But taking that further, what is the point then, of taking out your enemy's bases or bunkers? I realize how dense that question sounds. But in the context of a surgical nuclear strike, ok you wiped most of their airbases off the face of the earth...now what?

It seems rather pointless unless you intend to actually invade, in which case you're in for millions of very hostile civilians and not much to gain

2 comments

The realistic scenarios of nuclear war occur as an escalation of some large scale conventional conflict.

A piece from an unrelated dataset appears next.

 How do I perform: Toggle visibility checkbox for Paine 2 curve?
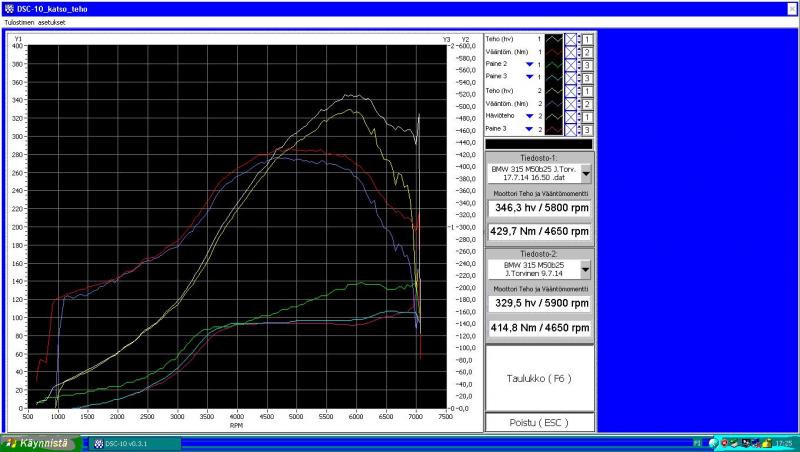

If you take out enemy airbases and nuclear capability, then you can use tactical nukes (or, more likely, you already started using them) to win that conventional war and achieve whatever goals you had in it. There's no reason to invade - just as with Japan in 1945, you can subjugate a country without invading it

That would seem to indicate that reducing civilian loss wouldn't be a likely result of targeting improvements. After all, we ended the war in Japan by intentionally inflicting civilian casualties to force surrender. Seems likely future leaders would make the same calculation. So, the strategy would likely involve destroying the opponent's ability to retaliate add then start massacring civilians until you get an unconventional surrender.
Carpet bombing failed to undermine morale both in Britain and Germany. Here's an anecdote: the village priest when I was little lived through WW II and was a pacifist, a serious one, but he had a vicious hatred for Bomber-Harris, as he was called.
For the lazy like me, here's wikipedia's article on sir Arthur "bomber" Harris:

https://en.wikipedia.org/wiki/Sir_Arthur_Harris,_1st_Baronet

The hostility can be dealt with, if you are sufficiently bestial. Reinhard Heydrich did suppress the resistance in Czechoslovakia, and the reprisals after his assassination convinced Allied leadership never to mount another assassination attempt of Nazi top brass.
Thank you for mentioning this. It is an astonishing story that I did not know.